» **Goal of the exercise**
Give everything from the line containing "1003x552 pixels. Task: Click" down to the line containing "pyautogui.click(x=26, y=60)" as a two-column CSV with the columns request and answer. Put one request per row, and place each value in a single quoted field with its line breaks turned into spaces.

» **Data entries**
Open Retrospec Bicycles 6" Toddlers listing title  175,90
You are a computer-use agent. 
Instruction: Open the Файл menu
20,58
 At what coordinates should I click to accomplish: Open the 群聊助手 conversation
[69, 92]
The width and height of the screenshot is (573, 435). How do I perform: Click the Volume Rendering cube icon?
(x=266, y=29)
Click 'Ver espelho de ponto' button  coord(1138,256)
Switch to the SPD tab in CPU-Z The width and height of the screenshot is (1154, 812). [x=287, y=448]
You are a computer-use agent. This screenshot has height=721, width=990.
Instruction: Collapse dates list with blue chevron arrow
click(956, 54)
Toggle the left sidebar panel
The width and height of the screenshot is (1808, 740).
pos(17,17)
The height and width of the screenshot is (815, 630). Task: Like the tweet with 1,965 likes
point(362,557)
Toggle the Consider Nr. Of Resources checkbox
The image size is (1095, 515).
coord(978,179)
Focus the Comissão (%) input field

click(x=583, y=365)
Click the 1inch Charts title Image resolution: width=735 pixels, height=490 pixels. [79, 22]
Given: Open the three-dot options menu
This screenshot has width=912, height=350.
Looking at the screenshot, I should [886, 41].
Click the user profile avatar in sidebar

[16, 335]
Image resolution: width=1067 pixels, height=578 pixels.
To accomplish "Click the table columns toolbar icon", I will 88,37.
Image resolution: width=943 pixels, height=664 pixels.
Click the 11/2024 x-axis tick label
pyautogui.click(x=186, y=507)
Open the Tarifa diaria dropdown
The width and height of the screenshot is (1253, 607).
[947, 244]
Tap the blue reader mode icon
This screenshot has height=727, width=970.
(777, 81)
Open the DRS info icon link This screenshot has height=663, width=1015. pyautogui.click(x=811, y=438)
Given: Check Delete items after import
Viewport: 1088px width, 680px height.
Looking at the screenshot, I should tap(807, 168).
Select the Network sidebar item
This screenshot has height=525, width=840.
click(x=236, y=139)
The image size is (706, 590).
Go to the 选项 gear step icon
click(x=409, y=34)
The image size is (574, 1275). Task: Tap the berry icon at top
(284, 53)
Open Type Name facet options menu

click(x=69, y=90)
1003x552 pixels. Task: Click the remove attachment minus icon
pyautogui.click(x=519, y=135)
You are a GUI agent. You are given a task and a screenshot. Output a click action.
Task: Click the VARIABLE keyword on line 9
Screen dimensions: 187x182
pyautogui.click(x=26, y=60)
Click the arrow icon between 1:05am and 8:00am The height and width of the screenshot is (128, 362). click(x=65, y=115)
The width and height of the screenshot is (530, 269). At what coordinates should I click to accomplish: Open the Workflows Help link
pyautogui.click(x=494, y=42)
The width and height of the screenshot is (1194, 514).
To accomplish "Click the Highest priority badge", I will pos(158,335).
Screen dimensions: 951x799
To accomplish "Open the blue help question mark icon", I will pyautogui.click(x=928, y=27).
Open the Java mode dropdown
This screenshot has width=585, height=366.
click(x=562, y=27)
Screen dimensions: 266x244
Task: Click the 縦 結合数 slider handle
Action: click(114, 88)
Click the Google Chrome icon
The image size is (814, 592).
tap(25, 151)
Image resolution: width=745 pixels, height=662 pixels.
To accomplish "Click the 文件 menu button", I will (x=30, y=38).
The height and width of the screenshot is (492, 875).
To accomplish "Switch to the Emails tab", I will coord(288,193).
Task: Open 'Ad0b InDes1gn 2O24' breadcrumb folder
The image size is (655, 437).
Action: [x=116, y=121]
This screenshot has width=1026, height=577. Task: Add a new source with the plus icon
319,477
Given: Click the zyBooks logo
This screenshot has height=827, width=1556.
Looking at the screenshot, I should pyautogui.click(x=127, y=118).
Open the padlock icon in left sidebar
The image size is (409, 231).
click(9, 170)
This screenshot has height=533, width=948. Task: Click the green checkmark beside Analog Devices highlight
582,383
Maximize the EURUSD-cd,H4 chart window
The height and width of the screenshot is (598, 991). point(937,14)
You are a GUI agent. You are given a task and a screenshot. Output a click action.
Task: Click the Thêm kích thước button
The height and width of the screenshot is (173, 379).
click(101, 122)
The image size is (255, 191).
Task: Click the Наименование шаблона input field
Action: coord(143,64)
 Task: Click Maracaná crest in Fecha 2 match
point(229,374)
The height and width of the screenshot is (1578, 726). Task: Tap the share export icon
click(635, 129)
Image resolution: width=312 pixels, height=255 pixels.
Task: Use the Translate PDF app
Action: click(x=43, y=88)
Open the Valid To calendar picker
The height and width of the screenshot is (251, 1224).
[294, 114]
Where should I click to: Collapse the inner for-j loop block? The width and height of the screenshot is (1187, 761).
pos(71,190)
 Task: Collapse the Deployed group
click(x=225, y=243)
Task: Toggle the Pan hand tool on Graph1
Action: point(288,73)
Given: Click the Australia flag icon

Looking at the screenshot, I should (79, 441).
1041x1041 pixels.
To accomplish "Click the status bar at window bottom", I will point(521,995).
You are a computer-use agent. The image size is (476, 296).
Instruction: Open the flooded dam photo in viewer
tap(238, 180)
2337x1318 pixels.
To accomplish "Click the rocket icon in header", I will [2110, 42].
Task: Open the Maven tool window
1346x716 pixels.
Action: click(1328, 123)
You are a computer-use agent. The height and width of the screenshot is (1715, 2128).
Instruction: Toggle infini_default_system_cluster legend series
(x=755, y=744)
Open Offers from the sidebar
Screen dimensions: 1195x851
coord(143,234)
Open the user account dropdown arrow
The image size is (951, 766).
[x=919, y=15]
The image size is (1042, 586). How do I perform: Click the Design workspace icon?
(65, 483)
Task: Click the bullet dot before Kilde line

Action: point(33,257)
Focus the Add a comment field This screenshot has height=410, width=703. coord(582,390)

» **Written solution**
request,answer
"1003x552 pixels. Task: Click the remove attachment minus icon","pyautogui.click(x=519, y=135)"
"You are a GUI agent. You are given a task and a screenshot. Output a click action. Task: Click the VARIABLE keyword on line 9 Screen dimensions: 187x182","pyautogui.click(x=26, y=60)"